- Bhelupur Location in Bihar, India Bhelupur Bhelupur (India)
- Coordinates: 25°25′56″N 83°54′58″E﻿ / ﻿25.432152°N 83.916006°E
- Country: India
- State: Bihar
- District: Buxar
- Elevation: 74 m (243 ft)

Languages
- • Official: Hindi
- • Additional official: Urdu
- • Regional: Bhojpuri
- Time zone: UTC+5:30 (IST)
- PIN: 802114
- Telephone code: 91-6184
- Vehicle registration: BR-45

= Bhelupur, Buxar district =

Bhelupur is a village in Buxar district of Bihar state, India. The village falls under the administrative jurisdiction of Itarhi Community Development Block, and is about 125 km from Patna, the capital city of Bihar. It has total 176 families residing. Bhelupur has population of 1127 as per government records.

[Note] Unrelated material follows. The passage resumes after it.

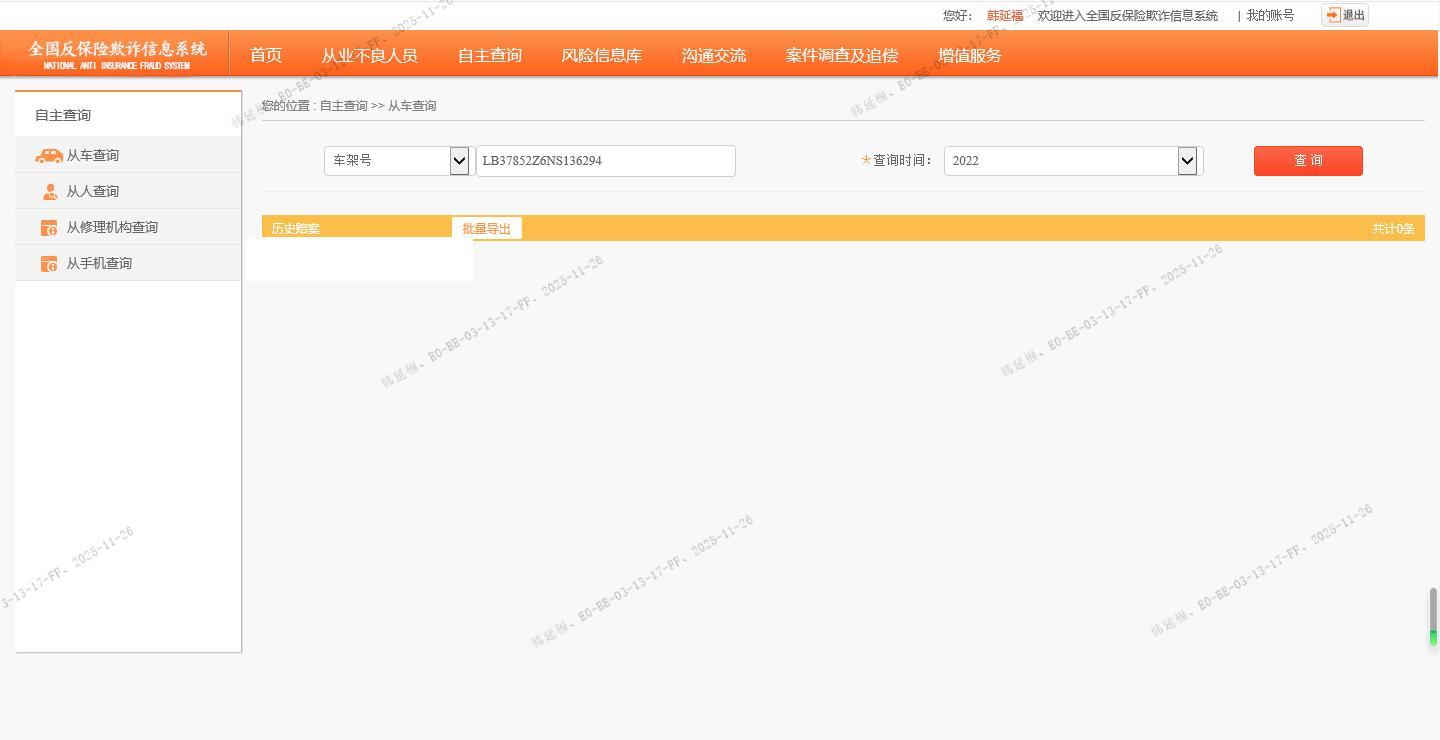Viewport: 1440px width, 740px height.
Task: Focus the vehicle frame number input field
Action: [x=605, y=161]
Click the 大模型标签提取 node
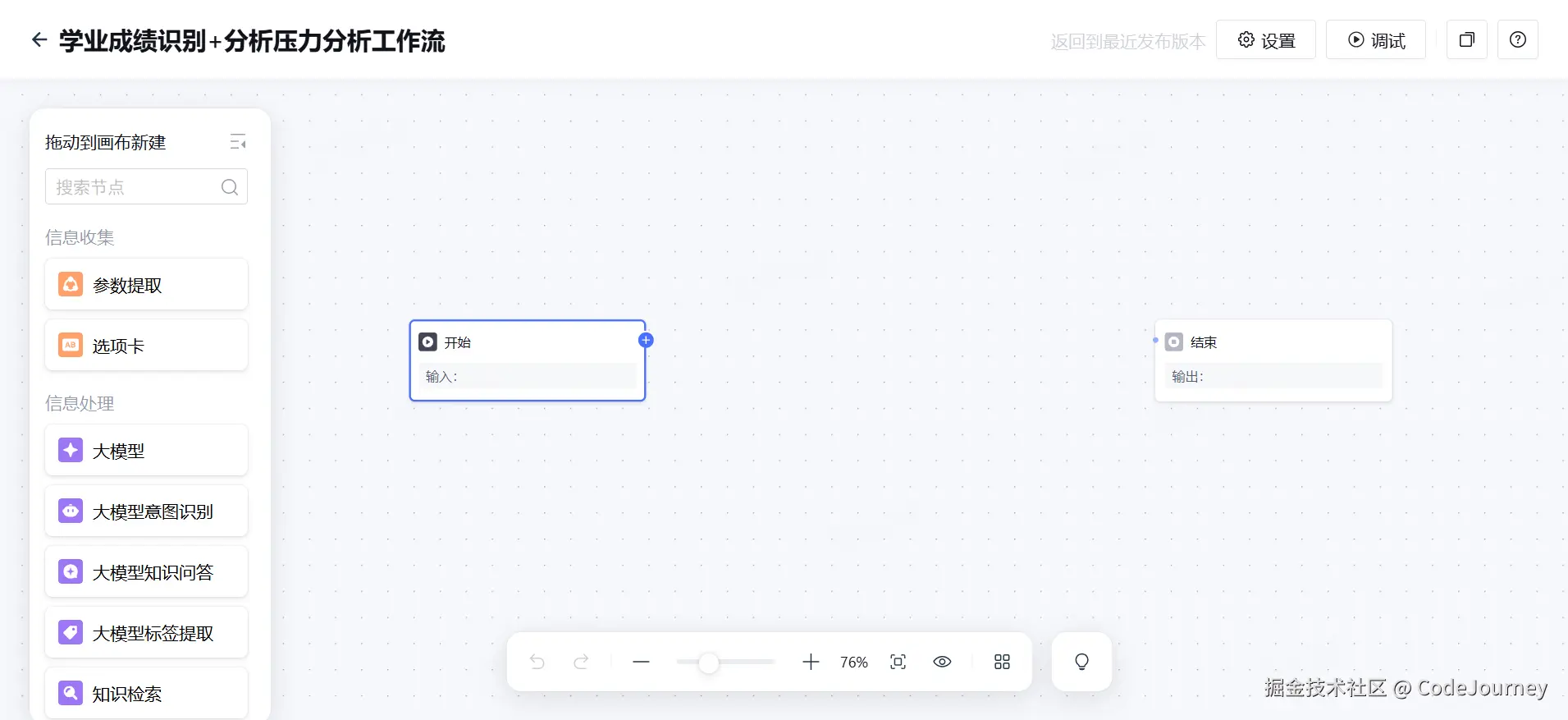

The village came into limelight when Kamla Persad-Bissessar, the seventh Prime Minister of Trinidad and Tobago visited the village on 11 January 2012. Some of her ancestors had migrated to Trinidad and Tobago from this village about a century ago.

==Administration==
Bhelupur village is administrated by Mukhiya through its Gram Panchayat, who is elected representative of village as per constitution of India and Panchyati Raj Act.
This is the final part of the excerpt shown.